Instead of using indexes, sub-strings can be searched for and replaced by other sub-strings using the .replace()
method:
st = 'Seven + 8 = 15'
st = st.replace('Seven', '7')
print(st)
## 7 + 8 = 15
This is useful if you have characters that cause problems in certain instances.
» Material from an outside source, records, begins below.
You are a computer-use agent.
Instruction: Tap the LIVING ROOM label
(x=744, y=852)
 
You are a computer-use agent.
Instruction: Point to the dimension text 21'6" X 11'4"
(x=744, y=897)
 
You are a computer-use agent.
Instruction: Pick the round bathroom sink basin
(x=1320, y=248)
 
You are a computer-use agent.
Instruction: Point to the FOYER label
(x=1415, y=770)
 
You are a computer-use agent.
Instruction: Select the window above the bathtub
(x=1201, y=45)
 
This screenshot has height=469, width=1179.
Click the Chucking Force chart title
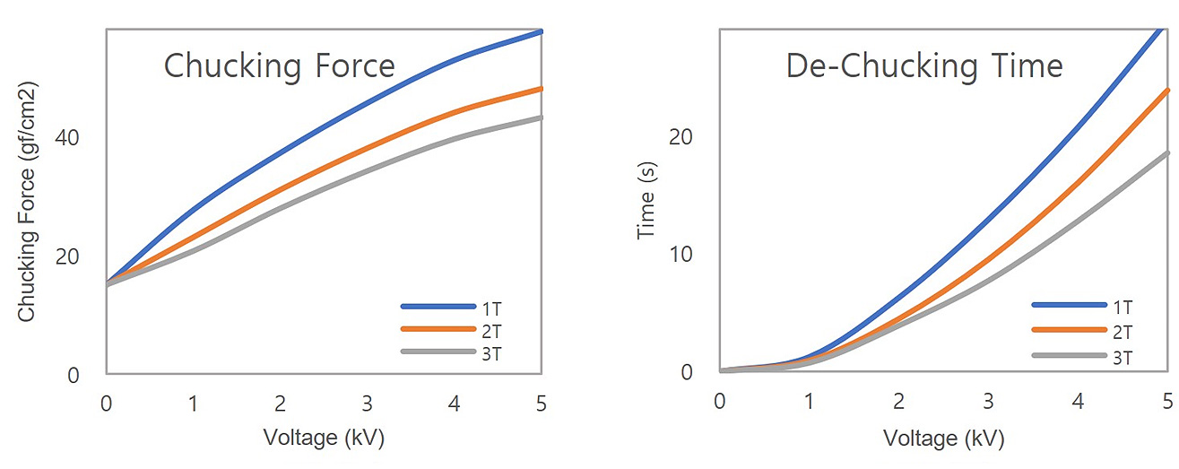click(x=279, y=66)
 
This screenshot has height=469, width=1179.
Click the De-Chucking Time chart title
click(x=924, y=66)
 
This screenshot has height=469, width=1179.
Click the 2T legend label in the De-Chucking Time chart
click(x=1123, y=332)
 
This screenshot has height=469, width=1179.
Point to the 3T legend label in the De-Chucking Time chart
click(x=1123, y=357)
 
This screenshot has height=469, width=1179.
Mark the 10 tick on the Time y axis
click(x=682, y=255)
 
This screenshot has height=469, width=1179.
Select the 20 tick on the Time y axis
click(x=682, y=138)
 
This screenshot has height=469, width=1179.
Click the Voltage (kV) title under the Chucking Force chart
click(x=324, y=438)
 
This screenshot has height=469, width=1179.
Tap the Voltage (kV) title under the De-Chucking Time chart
click(x=944, y=439)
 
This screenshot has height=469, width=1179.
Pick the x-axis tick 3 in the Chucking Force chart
click(x=367, y=404)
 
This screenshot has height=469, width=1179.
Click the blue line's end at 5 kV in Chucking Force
click(x=542, y=31)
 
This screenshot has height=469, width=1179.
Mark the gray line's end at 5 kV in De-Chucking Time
click(x=1167, y=152)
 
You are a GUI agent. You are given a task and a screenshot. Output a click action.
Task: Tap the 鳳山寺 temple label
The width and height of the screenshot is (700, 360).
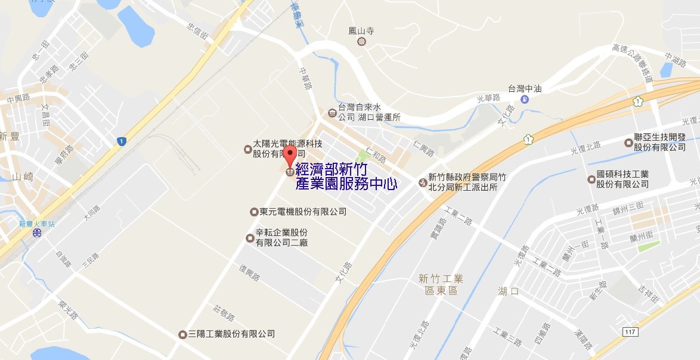coord(361,30)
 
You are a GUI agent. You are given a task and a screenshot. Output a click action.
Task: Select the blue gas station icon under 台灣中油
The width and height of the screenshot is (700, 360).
coord(524,99)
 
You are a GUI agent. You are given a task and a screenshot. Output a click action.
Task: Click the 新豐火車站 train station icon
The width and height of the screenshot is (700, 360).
coord(37,234)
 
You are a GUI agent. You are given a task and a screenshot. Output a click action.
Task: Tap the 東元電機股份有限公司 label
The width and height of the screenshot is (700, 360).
coord(302,212)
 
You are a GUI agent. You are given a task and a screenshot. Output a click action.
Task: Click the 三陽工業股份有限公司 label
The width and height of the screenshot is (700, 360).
coord(231,334)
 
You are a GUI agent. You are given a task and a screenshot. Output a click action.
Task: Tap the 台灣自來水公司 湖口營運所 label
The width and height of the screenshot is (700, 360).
coord(368,113)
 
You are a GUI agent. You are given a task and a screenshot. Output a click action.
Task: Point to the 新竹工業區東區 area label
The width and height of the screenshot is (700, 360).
coord(441,284)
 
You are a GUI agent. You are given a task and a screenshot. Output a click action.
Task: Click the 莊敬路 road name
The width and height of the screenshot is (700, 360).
coord(224,312)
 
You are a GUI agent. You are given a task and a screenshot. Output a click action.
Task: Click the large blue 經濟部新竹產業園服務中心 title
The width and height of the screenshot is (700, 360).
coord(346,177)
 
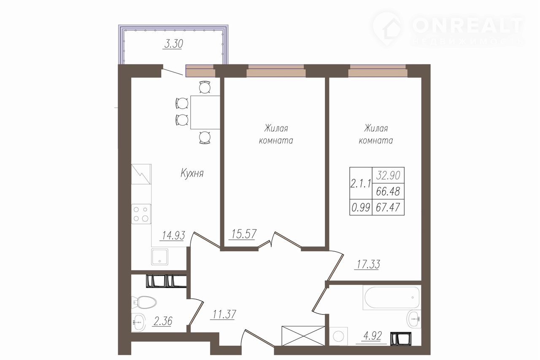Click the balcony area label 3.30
pos(173,44)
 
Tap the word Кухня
pos(192,173)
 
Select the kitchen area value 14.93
pos(173,235)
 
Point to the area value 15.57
pos(244,234)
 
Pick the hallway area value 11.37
pos(224,314)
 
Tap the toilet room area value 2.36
pos(162,321)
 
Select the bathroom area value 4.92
pos(373,336)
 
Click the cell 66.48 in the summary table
pos(388,191)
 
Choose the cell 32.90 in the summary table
pos(388,175)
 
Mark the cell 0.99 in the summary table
pos(361,207)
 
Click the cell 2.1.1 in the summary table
pos(361,184)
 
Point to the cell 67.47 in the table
pos(388,207)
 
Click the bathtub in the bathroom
pos(392,298)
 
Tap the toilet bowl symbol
pos(144,302)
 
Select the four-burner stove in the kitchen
pos(141,214)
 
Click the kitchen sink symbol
pos(159,257)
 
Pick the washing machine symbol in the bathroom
pos(338,336)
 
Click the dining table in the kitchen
pos(205,112)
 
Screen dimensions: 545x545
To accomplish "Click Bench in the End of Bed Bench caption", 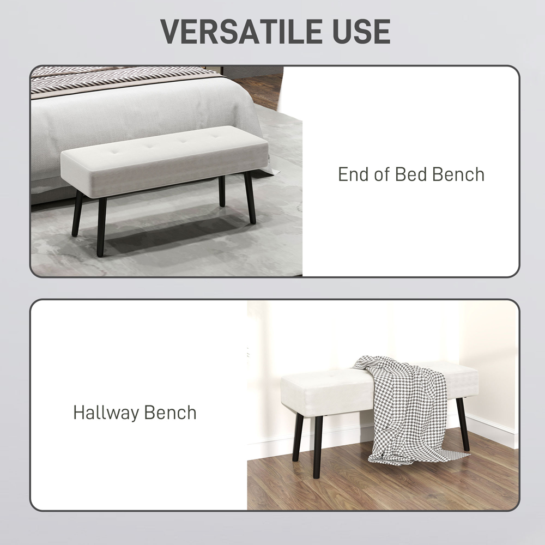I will [x=458, y=174].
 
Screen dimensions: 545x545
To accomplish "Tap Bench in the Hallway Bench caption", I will [x=171, y=413].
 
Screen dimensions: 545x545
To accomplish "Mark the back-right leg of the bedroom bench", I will [x=222, y=191].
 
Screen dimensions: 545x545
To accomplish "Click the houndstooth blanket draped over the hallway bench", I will [x=403, y=403].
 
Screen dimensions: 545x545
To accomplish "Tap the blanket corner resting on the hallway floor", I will [x=447, y=453].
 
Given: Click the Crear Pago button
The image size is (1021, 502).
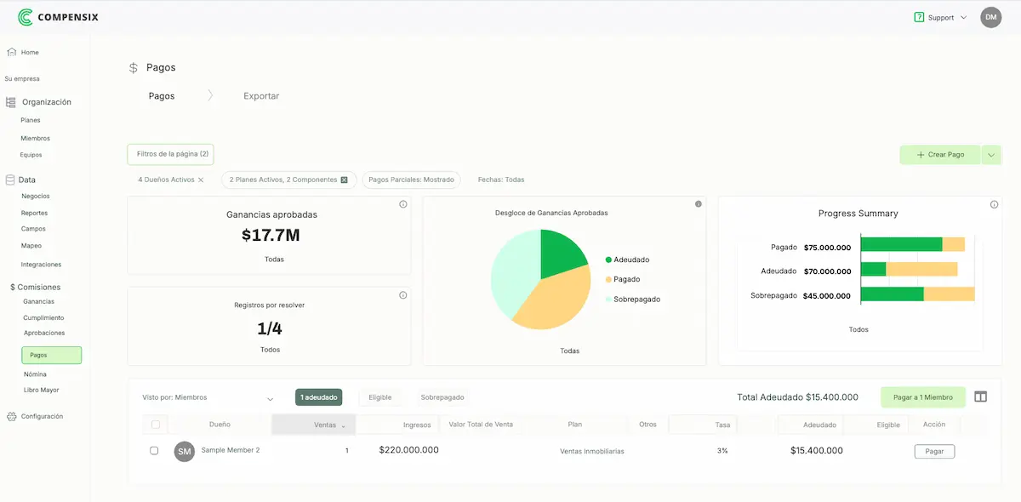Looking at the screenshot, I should point(940,155).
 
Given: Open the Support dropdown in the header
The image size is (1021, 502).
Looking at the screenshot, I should point(940,17).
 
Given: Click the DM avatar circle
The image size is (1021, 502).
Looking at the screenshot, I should point(990,17).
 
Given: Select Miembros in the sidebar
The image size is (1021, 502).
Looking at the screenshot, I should point(36,138).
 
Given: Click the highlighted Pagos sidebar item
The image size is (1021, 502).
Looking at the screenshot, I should point(51,355).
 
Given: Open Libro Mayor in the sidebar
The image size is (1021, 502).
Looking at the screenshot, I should point(41,390).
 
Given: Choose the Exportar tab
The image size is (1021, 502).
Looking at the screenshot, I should point(261,96).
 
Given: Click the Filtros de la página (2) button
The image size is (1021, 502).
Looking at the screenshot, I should point(171,154).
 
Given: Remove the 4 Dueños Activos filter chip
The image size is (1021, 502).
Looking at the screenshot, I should point(201,180).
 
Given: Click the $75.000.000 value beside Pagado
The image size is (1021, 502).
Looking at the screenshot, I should point(827,248).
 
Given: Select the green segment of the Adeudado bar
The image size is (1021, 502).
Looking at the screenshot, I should point(874,269).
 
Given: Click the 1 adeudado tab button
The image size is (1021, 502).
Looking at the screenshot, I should point(318,397).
For example, file names cannot contain slashes, so you can remove them as follows:
st = '01/02/03'
st = st.replace('/', '_')
print(st)
## 01_02_03
Similarly, if you are exporting something to Latex you will need to add escape characters:
st = '01_02_03'
st = st.replace('_', r'\_')
print(st)
## 01\_02\_03
The .removeprefix()
and .removesuffix()
methods do exactly what they say on the tin: they remove characters from the front and from the end of a string, respectively. This is useful for things like file extensions:
filename = 'Document.docx'
fileroot = filename.removesuffix('.docx')
print(fileroot)
## Document
Leading and trailing white space (space and tab characters) can be removed with the .strip()
method:
st = ' Hello '
st = st.strip()
print('|' + st + '|')
## |Hello|
Here’s a string that is formatted to look like a table:
st = """
Year NDay Pos0 Pos1 Pos2 Pos3 Pos4
2015 4 8 11 13 14 18
2016 4 18 18 19 18 17
2017 4 17 20 25 26 27
2018 4 27 26 26 26 25
2019 4 25 24 23 22 21
"""
Replace the duplicated spaces with single spaces by using a combination of .join()
and .split()
like so:
line = ' '.join(st.split())
print(line)
## Year NDay Pos0 Pos1 Pos2 Pos3 Pos4 2015 4 8 11 13 14 18 2016 4 18 18 19 18 17 2017 4 17 20 25 26 27 2018 4 27 26 26 26 25 2019 4 25 24 23 22 21
Here’s how to do it while keeping the linebreaks in:
# Remove duplicate whitespace and convert to list of strings
st = [' '.join(row.split()) for row in st.split('\n')]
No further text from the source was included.